:: What is required ::
Select the lines of the records containing the word "Image" and list them.

:: Stored records ::
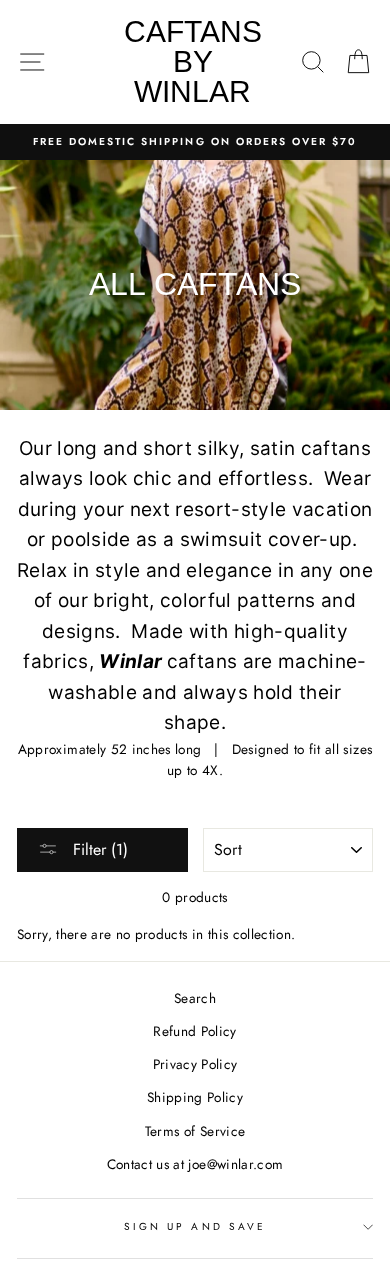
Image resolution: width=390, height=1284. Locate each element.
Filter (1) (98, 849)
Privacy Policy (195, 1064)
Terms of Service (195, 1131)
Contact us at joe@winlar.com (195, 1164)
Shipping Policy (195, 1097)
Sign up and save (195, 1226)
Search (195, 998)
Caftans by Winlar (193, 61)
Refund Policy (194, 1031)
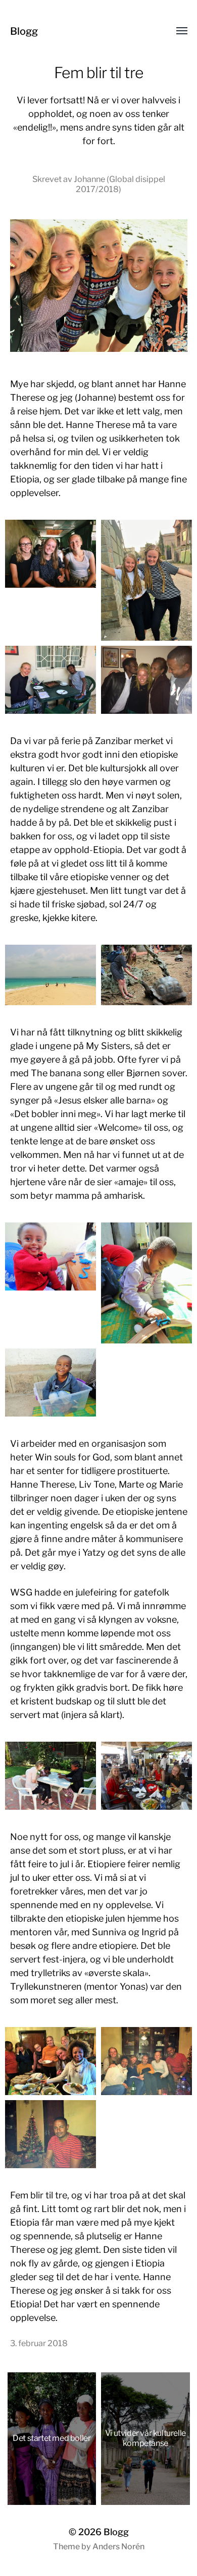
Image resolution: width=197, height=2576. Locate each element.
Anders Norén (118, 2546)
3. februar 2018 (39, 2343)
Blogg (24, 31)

:: Exercise response ::
Image resolution: width=390, height=1284. Locate each element.
Image resolution: width=197, height=2576. Locate each element.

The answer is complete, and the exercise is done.